Ils sont les yeux de la cité, les vigies de pointe d’une mécanique parfaitement réglée. Eux-mêmes sont difficilement repérables, la plupart du temps cachés sous une cagoule ou une capuche. Les guetteurs des plans stups ont pour rôle d’alerter les vendeurs de l’arrivée dans la cité de toute personne suspecte, potentiellement des policiers en civil. Une «profession» en pleine expansion : selon la police, ils seraient une vingtaine au moins à quadriller quotidiennement une cité comme la Castellane, à pied ou en deux-roues.
«Chouf». Pour les recruter, les trafiquants n'ont qu'à se pencher au pied des barres d'immeuble pour appâter l'un des jeunes résidents. Alfeïni n'a que 21 ans quand il est recruté. Devant la juge, il a reconnu avoir joué les guetteurs durant un mois à la Castellane, pour le compte du réseau «de l'entrée». Son poste de surveillance se trouvait juste à côté du camion à pizza. S'il a accepté cette activité en plus de ses missions pour une société d'intérim, c'était pour payer son permis de conduire. Dès qu'il a eu l'argent, il a arrêté. «Je n'ai jamais volé, je préfère faire le guet que voler», a-t-il expliqué à la présidente du tribunal. Pour devenir guetteur - ou «chouf», leur autre nom -, pas besoin de qualification particulière. Il suffit d'avoir du temps et une bonne vue. Chacun doit ainsi assurer la sécurité dans un périmètre précis, sur lequel deux ou trois veilleurs tournent en roulement. C'est le vendeur qui organise lui-même sa sécurité et donc le déploiement des guetteurs.
«Ara». Une fois postés, il leur suffit de garder les yeux ouverts et relever le moindre détail : une voiture qui roule bizarrement, un client au comportement anormal… Mieux vaut aussi être un peu physionomiste pour se faciliter la tâche. «A force de se faire contrôler par les policiers, on finit par les reconnaître», souligne Alfeïni. Le reste relève de l'expérience : «Ça va être une attitude, un geste, mais je ne veux pas dire lesquels, élude-t-il. Dès que l'on voit une personne suspecte, on le signale, c'est tout. Si on a un doute, on crie quand même.» Et pas n'importe comment : à la Castellane comme ailleurs, on hurle «Ara ! Ara !» pour signaler la présence potentielle d'indésirables.
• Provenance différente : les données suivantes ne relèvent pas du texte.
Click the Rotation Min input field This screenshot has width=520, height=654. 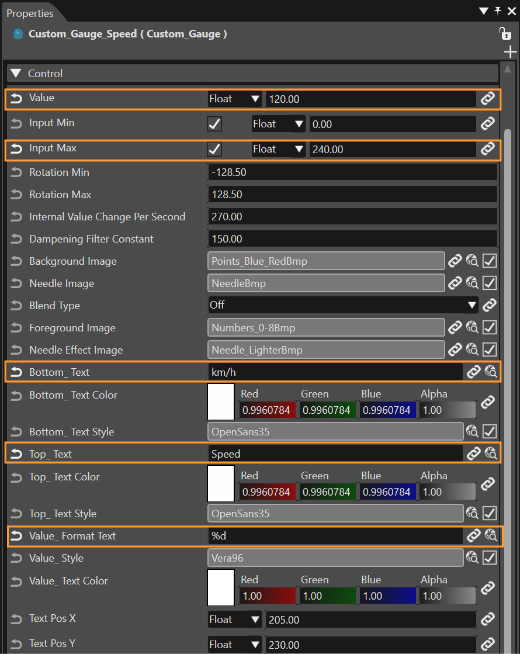pos(352,172)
A la fin de la garde, c'est le vendeur qui vient porter la paye : 50 euros par jour généralement, la somme pouvant varier en fonction de la taille du réseau et de la configuration de la zone à surveiller. Le travail s'arrête là. Si les guetteurs qui circulent à deux-roues prennent parfois en filature dans la cité une cible, leur rôle s'arrête théoriquement au signalement. «C'est vraiment de l'argent facile, reconnaît Alfeïni. C'est le seul argent facile, d'ailleurs, parce qu'à l'échelon au-dessus, ce n'est plus simple du tout.» Aboudou, lui, a demandé à «passer vendeur» après six mois de vigie. D'un salaire de 60 à 80 euros par jour, il est monté à 100 euros. La peine encourue, elle, reste la même, quel que soit l'échelon : un guetteur risque jusqu'à dix ans de prison.